In the summer when midday temperatures rise, the tendency is for bass and fish, in general, to get lethargic and stop biting. The same lures and times of day you fished for them in the spring are not going to be conducive to trophy Instagram photos in July and August. You’re going to need to completely reprogram your approach. Start with these three tips:
Get up early! Fish in the early, early morning and late evening. Big bass are feeding in the times right between the dark and light. If you can pull yourself out of bed, throw on a shirt and some shorts and down some coffee while turning on the ignition to the truck all in a 5 minute time period you might be cut out for this type of fishing. Best advice: get to the pond or lake while it is still dark. As the first light hits the sky, toss 5-7 inch plastic worms quietly to weeds, lily pads, downed trees, rocks, or other structure from the bank or comfort of a kayak or Jon boat. Sit back and hold on. The biggest fish feed at dawn after a night of prowling the shoreline.

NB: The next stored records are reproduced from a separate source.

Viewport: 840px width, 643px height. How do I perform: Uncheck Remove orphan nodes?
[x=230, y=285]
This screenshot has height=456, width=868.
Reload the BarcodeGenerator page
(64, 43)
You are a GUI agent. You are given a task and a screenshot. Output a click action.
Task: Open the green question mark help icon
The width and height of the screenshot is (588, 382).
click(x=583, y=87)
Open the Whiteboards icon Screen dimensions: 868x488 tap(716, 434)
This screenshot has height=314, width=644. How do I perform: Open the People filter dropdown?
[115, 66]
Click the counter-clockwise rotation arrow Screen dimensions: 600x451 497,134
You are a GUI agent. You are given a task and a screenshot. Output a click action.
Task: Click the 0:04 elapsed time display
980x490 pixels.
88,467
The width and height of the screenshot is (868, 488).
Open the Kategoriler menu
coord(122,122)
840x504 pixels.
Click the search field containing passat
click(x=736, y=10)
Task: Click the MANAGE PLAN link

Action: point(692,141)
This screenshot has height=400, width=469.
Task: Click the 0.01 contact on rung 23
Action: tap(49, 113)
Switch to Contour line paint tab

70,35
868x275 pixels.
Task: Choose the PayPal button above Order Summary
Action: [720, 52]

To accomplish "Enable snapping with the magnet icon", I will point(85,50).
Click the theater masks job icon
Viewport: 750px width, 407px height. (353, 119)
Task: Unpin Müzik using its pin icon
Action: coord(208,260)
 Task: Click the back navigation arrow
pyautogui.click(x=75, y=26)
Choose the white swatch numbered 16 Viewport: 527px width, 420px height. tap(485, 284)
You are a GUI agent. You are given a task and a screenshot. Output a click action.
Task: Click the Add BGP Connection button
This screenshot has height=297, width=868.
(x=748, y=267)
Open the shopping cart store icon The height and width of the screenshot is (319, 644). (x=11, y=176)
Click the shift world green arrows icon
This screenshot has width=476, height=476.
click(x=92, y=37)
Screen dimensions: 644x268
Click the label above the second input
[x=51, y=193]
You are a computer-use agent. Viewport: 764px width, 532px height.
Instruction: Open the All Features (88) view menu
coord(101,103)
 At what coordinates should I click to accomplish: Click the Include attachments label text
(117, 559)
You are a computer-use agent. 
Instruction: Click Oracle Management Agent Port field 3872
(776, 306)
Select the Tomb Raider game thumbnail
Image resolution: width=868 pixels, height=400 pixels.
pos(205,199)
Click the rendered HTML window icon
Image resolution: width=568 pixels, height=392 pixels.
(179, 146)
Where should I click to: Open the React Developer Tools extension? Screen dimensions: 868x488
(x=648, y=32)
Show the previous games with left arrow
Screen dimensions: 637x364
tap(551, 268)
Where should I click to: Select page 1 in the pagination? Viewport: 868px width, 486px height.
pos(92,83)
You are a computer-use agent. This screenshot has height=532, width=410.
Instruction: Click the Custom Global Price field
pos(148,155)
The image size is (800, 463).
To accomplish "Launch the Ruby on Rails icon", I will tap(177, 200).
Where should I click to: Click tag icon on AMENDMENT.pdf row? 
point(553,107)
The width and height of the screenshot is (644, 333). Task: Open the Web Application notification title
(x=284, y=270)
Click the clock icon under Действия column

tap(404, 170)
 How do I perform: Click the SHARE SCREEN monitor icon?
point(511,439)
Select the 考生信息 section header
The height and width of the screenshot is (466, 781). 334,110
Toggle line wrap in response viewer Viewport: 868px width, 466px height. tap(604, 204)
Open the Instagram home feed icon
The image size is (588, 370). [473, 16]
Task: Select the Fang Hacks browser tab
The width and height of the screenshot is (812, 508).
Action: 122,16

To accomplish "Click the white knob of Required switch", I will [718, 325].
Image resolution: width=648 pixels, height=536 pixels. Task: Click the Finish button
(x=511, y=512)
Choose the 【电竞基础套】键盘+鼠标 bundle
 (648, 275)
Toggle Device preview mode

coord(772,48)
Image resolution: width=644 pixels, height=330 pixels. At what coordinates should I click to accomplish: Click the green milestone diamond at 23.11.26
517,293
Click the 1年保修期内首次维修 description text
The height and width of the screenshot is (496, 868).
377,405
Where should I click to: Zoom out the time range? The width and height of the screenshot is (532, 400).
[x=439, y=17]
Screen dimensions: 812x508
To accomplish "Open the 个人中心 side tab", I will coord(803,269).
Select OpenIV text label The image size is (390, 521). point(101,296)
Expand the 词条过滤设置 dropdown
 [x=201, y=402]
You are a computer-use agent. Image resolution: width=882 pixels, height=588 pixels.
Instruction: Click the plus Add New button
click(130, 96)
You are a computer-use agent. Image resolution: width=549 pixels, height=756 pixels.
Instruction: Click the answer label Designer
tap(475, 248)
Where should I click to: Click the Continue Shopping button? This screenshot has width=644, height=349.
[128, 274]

Go topwater! Big bass like frogs. Let’s face it: they’re big, they’re juicy and they’re full of protein. Kermit is like a walking bag of tofu. The second best way to catch a big bass is to fish for them in the early to late evening all the way into pitch darkness along the edges of lily pads using a topwater frog lure. Lately, my lure of choice is either a bone-colored Whopper Plopper or the Booyah Pad Crasher. You’re going to want some 20lb braid line on your reel and be ready to haul the bass of your dreams out of thick cover to play this game.
Ditch the artificials! Normally I’m a bit of bait snob. I like the thrill of landing a big fish on a lure or fly. Extra points if I tied the lure myself. But in the summer I drop all the pretensions and when the fish are at their most difficult I give them what they want. Live minnows. There is something about putting a nice big fat shiner on a hook and setting a bobber about two feet above it and casting to structure or pads that is unparalleled in the sport. With this cast, you are going to quickly find out just what lurks in the murky bottom of that lake or pond. Everything eats the minnow. I was once out with a guide on Lake Okeechobee in Florida and I watched as he put the biggest golden shiner I had ever seen in my life on a hook and told me to cast out by a hole in the weeds. “Now if something hits that bait we gonna have a little talk…” he said to me only seconds before a 10-pound largemouth sucked in the footlong shiner and took off for the middle of the lake. The photo of that fish still hangs on my wall today.
When the fall weather arrives you’re going to want to go back to what worked for you in the spring, but during the summer try to change it up and try new techniques until you find what is working best.